Holmedahl, age 12 from Oslo, also performed live with her fellow students at Saturday night’s big bicentennial show on the grounds of the historic house at Eidsvoll, before the Norwegian, Swedish and Danish monarchs, government ministers and thousands of spectators. The applause was loud and long.

Holmedahl also sings in a children’s choir called Oslo Soul Children, which was “discovered,” she told newspaper Aftenposten, by state broadcaster NRK last December. Six members then took part in a Julemorgen choir on NRK and ultimately were asked to participate in the Eidsvoll video. The video’s music was written by Lars Bleiklie Devik, who normally works with the Norwegian hit comedy duo Ylvis, while the lyrics were written by Hanne Vennemo, project leader for NRK’s children’s channel, NRK Super.

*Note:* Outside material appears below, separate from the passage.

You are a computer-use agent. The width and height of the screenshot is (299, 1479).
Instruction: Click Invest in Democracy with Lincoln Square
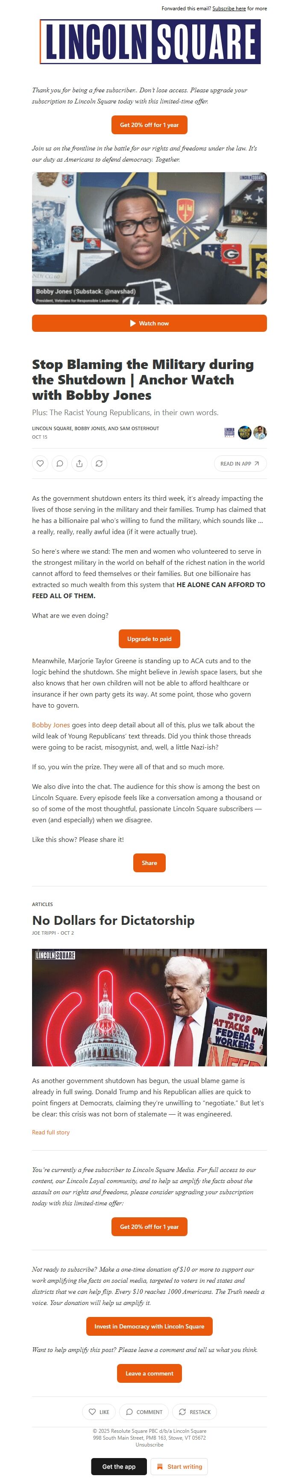(x=149, y=1326)
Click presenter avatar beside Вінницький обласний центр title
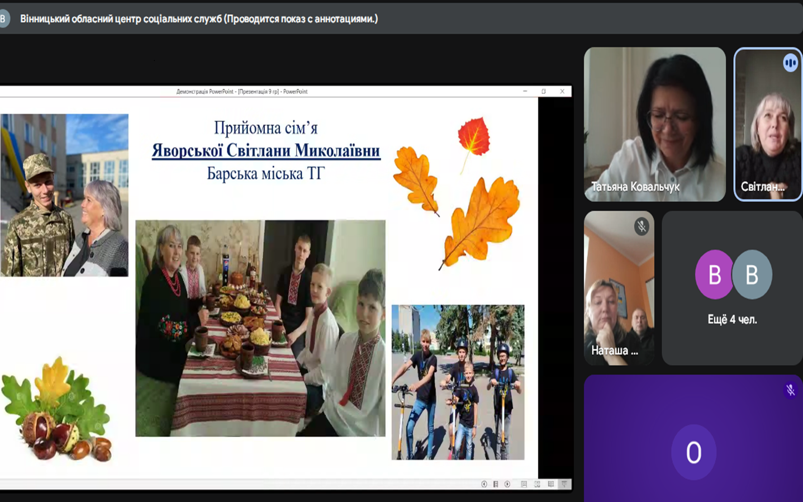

The lyrics tell the story of how and why the “Eidsvoll men” wrote the document that established Norway as a constitutional monarchy where the people would determine the law, not the monarch. The refrain repeats the men’s mantra of “Til Dovre faller,” a reference that Norway’s elected representatives must remain true to the people and their beliefs “until the mountains of Dovre fall.”

The video has been wildly popular in Norway, and many predict Holmedahl has a bright career ahead of her.